*DIRECTIONS:* Set down exactly the lines in the records below that run from the line with "Songs (57, 1172)" to the line with "Strona główna (942, 316)", inclusive, and nothing more.

DATA FOR ANALYSIS START

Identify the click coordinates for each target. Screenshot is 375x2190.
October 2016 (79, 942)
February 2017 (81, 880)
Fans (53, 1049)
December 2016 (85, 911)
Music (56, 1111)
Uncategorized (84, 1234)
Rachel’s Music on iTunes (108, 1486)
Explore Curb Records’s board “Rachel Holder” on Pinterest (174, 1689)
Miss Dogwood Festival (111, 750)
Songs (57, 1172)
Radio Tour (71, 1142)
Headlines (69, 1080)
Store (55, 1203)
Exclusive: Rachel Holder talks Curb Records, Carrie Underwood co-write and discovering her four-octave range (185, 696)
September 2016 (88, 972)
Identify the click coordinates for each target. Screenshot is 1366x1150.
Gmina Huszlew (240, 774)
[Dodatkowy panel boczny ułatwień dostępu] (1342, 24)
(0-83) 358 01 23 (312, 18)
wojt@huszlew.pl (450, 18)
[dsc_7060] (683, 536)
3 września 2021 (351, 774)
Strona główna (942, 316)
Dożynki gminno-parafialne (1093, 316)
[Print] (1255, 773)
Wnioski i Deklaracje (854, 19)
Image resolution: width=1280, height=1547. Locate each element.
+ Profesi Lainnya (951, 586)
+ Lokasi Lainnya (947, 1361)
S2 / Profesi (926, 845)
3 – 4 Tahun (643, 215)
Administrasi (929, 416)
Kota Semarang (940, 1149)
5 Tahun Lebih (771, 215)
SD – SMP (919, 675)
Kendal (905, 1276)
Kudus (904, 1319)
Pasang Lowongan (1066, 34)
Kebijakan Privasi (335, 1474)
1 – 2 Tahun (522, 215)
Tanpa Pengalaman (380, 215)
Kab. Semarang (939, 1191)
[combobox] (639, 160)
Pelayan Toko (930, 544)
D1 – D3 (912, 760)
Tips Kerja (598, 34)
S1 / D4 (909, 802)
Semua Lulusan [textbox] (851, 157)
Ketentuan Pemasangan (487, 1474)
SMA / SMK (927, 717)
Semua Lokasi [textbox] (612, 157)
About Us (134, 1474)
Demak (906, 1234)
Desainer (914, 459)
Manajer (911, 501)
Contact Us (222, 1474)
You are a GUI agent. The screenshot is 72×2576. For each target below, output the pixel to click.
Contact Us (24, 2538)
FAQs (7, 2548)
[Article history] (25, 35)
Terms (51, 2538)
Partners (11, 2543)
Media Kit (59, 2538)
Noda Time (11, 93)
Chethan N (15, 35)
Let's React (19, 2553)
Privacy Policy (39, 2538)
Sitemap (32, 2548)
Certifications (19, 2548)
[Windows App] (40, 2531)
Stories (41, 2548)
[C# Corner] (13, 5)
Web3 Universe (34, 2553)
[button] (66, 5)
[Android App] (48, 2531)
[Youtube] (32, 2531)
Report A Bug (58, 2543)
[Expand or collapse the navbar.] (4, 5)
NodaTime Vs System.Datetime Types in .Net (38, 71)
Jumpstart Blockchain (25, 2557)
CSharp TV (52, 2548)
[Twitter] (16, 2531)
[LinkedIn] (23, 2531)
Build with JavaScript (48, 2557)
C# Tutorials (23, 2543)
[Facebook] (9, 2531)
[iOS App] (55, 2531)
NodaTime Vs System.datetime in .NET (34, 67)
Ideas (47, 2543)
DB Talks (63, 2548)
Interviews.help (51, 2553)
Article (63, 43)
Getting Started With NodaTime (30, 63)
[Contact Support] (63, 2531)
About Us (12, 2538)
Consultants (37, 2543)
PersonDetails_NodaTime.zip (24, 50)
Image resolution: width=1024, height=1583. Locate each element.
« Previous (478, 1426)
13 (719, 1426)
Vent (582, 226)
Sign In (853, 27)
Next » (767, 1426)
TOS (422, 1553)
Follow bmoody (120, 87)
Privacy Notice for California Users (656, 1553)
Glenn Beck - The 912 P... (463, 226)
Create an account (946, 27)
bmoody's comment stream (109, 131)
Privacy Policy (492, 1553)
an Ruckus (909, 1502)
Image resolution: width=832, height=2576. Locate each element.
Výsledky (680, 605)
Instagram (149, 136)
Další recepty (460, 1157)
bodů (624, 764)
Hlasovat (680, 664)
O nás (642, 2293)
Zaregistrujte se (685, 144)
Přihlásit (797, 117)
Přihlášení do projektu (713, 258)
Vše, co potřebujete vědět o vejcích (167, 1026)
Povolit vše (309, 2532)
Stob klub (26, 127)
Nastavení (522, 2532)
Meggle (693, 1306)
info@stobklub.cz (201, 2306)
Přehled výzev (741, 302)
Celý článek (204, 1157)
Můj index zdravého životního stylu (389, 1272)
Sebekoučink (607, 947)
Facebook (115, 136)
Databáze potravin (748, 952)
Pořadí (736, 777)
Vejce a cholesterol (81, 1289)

DATA FOR ANALYSIS END

*EXERCISE RESULT:*
Songs (57, 1172)
Radio Tour (71, 1142)
Headlines (69, 1080)
Store (55, 1203)
Exclusive: Rachel Holder talks Curb Records, Carrie Underwood co-write and discovering her four-octave range (185, 696)
September 2016 (88, 972)
Identify the click coordinates for each target. Screenshot is 1366x1150.
Gmina Huszlew (240, 774)
[Dodatkowy panel boczny ułatwień dostępu] (1342, 24)
(0-83) 358 01 23 (312, 18)
wojt@huszlew.pl (450, 18)
[dsc_7060] (683, 536)
3 września 2021 (351, 774)
Strona główna (942, 316)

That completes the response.